29 de Diciembre del 2008
Por: anonimo
Categorías: Literatura Etiquetas: historia, llorar, mujer, relatos, tristeza

Una media hora después volvió a bajar las escaleras con la misma intención, y distinta indumentaria, que la desafortunada vez anterior. Jamás olvidaré esa breve falda negra que se ceñía a su cintura y a sus piernas como la arritmia a mi sangre de resucitado a la belleza. Esa justa compresión que ejercía la ropa sobre sus formas hacía de su cuerpo un arma de seducción masiva. Era fácil imaginar la complejidad que tendría la naturaleza para repetir ante mí, esa misma proporción de tristeza, voluptuosidad y misterios, que continuamente se amasaban en María, y que hacía retroceder a mis órganos y músculos como preparándose para saltar sobre esa remota posibilidad; que ahora mismo pasaba ante mí, dejando las llaves junto a mis manos y dirigiéndome un tímido: hasta luego; con la delicadeza y la premura de un ángel con las alas en llamas.
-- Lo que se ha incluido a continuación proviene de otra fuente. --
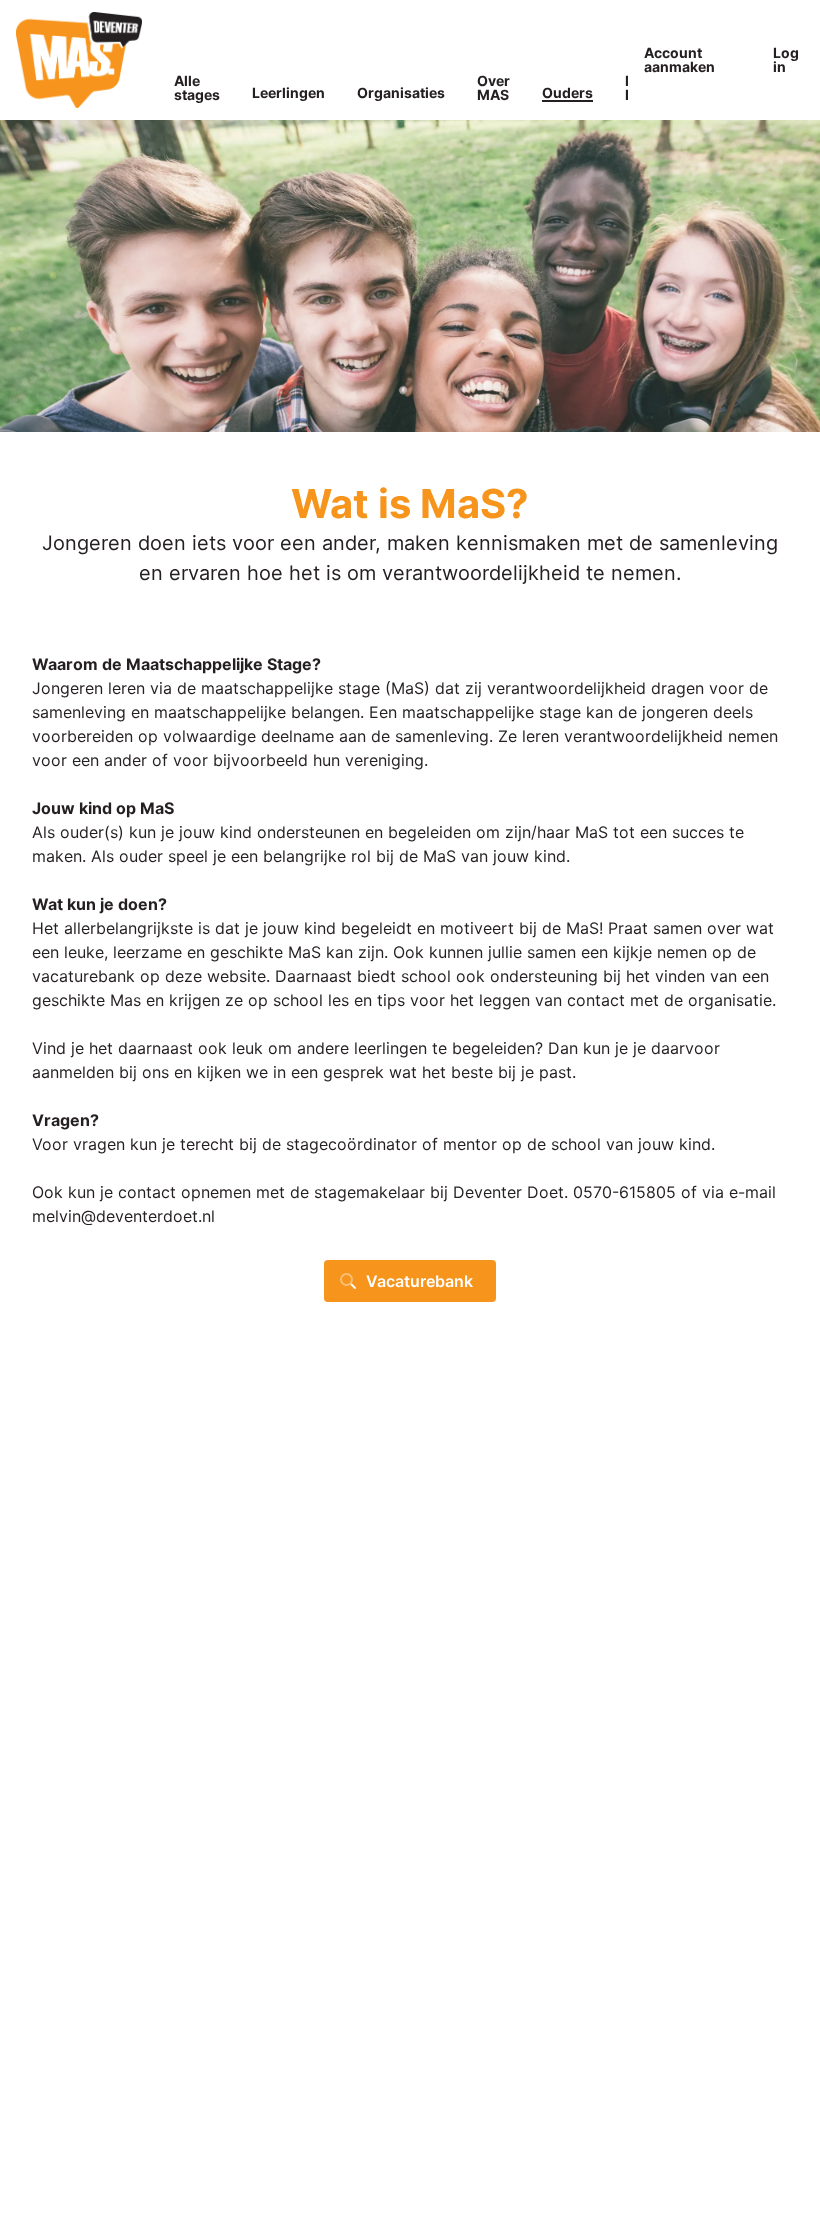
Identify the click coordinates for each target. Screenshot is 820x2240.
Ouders (567, 92)
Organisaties (401, 92)
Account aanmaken (679, 59)
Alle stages (197, 87)
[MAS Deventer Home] (79, 60)
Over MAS (493, 87)
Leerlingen (288, 92)
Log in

Con una media sonrisa de idiota entero, le dije el adiós menos verosímil de la historia; quise decirle que podía acompañarla donde quisiera, que esperaba su regreso como si nada pudiese suceder en su ausencia, que lo daría todo por una cómplice sonrisa suya. Ante mi falta de valor decidí seguirla bajo la excusa de estirar las piernas; el pueblo no era muy grande y sería casi normal que nos encontrásemos en cualquier parte. Pude ver como le preguntaba a una joven algo por la calle inquisición; lo normal es que me hubiese consultado a mí, pero no puedo achacarle que después del patético espectáculo que le ofrecí ayer, decidiera probar suerte con alguien más normal. Atravesó la plaza del ayuntamiento observada por toda una legión de jubilados que sacaron pecho, escondieron los bastones, y reajustaron sus dentaduras, pero ella no dio ni los buenos días…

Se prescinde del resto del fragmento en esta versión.